Con la llegada del nuevo día retornó la tranquilidad, incierta, por lo que podía suceder. Se armaron los grupos para terminar el incendio y partieron todos, con cierto nerviosismo, acompañados por las escoltas militares, que al ser muchachos jóvenes, se encontraban en las mismas condiciones que el resto.

Los helicópteros sobrevolaban la zona transportando personal a los puntos más distantes y realizando una vigilancia aérea para informar cualquier novedad.

Como en el día anterior a media mañana, nuevamente hizo su aparición el extraño personaje, con la diferencia de que esta vez, todos los grupos tenían contactos, inclusive los helicópteros lo veían, sin poder seguir su desplazamiento, ya que se les perdía de vista en las frondosas quebradas.

Mientras tanto los grupos lo veían, algunos a la distancia, observándolos, y otros eran sorprendidos por un paso raudo y a gran velocidad, entre sus filas, sin dar en ningún momento oportunidad de actuar a las custodias armadas, desapareciendo siempre en dirección al arroyo.

Los bomberos que podían verlo de cerca, se encontraban en un estado de nerviosismo tal que la mayoría se descompuso, debiendo ser relevados de sus puestos y evacuados de la zona, otros simularon accidentes, deshidratación y otras excusas para ser evacuados.
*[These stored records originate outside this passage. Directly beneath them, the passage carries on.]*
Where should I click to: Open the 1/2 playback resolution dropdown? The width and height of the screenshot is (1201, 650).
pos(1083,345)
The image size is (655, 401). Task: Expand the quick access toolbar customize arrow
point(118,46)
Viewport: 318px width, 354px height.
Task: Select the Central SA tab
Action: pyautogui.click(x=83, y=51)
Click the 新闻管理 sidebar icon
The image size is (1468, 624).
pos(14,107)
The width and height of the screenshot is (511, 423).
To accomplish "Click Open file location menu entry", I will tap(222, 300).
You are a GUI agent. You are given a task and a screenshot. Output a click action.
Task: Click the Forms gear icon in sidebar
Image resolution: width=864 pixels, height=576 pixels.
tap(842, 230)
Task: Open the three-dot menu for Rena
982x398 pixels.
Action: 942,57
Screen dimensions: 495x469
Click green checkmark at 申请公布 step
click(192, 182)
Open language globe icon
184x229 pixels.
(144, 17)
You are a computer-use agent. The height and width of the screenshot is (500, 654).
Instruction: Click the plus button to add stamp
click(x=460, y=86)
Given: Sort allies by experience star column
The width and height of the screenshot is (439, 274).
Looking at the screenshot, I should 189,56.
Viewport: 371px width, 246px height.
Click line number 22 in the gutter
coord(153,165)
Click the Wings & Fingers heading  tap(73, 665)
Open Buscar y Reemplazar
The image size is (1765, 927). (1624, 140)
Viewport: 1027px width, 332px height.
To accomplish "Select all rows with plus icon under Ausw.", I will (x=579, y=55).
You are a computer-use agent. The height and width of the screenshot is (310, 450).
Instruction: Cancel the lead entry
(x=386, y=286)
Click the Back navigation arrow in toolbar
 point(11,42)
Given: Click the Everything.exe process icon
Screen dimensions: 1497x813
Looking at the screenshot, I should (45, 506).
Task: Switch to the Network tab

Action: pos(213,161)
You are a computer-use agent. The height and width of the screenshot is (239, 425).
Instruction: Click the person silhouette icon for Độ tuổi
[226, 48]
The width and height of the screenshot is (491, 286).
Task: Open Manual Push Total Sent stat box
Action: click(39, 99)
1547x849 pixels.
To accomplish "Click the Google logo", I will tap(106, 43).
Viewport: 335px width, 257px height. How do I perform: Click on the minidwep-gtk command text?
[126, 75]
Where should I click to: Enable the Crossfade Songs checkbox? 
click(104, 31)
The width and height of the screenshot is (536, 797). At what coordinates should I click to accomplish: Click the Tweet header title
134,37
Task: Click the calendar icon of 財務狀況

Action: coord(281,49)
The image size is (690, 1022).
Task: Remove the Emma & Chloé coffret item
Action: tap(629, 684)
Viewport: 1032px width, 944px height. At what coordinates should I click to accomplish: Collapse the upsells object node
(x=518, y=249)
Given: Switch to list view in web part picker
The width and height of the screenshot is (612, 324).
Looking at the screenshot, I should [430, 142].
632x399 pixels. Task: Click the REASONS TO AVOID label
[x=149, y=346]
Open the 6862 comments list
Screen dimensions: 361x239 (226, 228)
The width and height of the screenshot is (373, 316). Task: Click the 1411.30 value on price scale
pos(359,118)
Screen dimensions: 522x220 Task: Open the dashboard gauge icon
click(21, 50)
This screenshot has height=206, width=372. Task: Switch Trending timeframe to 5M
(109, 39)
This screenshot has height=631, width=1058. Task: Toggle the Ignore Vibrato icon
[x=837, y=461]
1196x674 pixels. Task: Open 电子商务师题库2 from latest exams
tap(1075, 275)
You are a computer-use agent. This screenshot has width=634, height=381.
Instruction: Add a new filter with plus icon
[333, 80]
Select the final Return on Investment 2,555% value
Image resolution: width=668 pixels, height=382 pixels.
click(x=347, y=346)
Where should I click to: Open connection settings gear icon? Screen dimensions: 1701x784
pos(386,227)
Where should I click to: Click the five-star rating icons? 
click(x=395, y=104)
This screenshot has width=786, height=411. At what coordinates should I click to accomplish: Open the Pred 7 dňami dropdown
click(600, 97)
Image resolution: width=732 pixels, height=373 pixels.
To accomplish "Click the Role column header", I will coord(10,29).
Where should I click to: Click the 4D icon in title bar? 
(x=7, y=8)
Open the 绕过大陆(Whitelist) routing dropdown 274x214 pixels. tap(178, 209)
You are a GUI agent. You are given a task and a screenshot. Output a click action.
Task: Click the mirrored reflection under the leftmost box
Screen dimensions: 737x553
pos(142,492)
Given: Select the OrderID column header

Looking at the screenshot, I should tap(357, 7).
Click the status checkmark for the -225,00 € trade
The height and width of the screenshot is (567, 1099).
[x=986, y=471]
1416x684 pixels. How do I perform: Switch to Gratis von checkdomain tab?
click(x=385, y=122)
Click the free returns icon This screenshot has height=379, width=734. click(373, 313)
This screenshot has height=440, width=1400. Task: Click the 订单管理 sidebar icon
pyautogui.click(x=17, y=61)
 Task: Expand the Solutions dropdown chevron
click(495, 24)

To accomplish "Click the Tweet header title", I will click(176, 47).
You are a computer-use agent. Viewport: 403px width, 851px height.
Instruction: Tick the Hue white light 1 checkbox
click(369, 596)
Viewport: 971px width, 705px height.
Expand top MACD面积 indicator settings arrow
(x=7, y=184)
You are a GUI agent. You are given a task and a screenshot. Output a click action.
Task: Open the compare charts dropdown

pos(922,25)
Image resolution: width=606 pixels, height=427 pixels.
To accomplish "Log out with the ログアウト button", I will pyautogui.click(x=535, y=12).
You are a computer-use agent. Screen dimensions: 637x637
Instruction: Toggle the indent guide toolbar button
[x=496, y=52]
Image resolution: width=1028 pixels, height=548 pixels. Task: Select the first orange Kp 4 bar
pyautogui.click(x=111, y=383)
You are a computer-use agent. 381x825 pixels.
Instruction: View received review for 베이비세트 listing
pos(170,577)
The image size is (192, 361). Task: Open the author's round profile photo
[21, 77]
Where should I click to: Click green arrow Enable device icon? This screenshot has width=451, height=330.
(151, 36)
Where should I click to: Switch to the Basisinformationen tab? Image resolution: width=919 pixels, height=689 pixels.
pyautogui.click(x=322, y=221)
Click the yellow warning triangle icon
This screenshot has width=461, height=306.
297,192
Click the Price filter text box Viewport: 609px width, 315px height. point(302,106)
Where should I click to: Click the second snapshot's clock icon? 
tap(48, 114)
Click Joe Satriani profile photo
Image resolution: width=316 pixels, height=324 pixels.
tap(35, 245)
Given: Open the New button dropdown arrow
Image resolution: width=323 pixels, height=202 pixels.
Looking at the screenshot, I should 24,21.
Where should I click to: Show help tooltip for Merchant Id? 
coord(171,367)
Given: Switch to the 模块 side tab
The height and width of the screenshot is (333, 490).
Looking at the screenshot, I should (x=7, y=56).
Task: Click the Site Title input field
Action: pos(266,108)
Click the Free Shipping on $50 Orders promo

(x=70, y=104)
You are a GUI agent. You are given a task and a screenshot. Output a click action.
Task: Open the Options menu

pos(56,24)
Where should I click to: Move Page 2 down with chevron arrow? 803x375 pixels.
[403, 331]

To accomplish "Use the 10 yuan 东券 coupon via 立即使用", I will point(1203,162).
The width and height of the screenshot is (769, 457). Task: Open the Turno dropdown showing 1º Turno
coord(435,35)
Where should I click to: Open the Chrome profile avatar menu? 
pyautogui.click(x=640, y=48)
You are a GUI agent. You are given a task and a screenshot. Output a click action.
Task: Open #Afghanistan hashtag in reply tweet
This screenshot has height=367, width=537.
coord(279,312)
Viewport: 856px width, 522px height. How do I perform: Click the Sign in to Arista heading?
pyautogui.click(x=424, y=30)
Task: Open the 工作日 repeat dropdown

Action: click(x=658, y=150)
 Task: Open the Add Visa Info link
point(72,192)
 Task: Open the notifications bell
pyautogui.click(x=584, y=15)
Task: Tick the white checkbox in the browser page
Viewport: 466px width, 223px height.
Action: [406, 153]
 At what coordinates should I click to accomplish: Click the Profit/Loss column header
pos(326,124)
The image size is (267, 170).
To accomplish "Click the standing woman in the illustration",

Los contactos seguían produciéndose sin interrupciones y el desconcierto era general, pero en ningún momento el personal sufrió agresiones de parte del extraño sujeto. No había ni hay explicación de las apariciones simultáneas y en distintos puntos y a gran distancia unas de otras.

Promediando la tarde y a pesar de todos los inconvenientes, el incendio quedó extinguido, realizándose una breve guardia de cenizas sin registrar ni la presencia del sujeto, ni de nuevos focos de incendio. Cuando atardecía, todo el personal se retiró de la zona y mientras las columnas de móviles se alejaban del casco de la estancia pudieron ver en la cima de una loma, recortada contra el ocaso, la figura de negro observando cómo se retiraban de sus dominios.

Es inevitable vincular esta aparición con la del ínclito “Springheel Jack” (“Jack El Saltarín”) una entidad que en la década de 1890 asoló las noches londinenses, saltando de tejado en tejado bajo la atónita mirada de los “bobbies”, los policías ingleses que nada pudieron hacer para detener su absurdo accionar. Absurdo porque sólo parecía estar interesado en eso, en brincar de techo en techo hasta desaparecer. Nunca asoló a ningún viandante ni irrumpió en ninguna vivienda. Pero la descripción es más o menos unánime. Muy delgado y muy alto, vestido íntegramente de negro, con un sombrero de ala muy ancha que ocultaba su rostro, capa y –he aquí la única diferencia con su sosias cordobés- una potente luz blanca en el centro del pecho que podía encandilar a quien se aproximara. Ambos, con un siglo de diferencia, marcan la irrupción de una realidad extraña en la cotidianeidad.

En el caso del Uritorco, a la extraña presencia se le suman dos constantes conocidas para los investigadores de lo paranormal: el ganado muerto en extrañas circunstancias (¿cómo no asociar con el tan mentado “Chupacabras”?) y los incendios inexplicables como los otros relatados en un reciente podcast de nuestra autoría. Y, una vez más, los misterios inexplicables que persisten…

Fuente del incidente cordobés: “Hechos y relatos fantásticos de Capilla del Monte”, capítulo: “El extraño incendiario”, por Mario Gustavo Guevara. Del Prete Editor, 2004.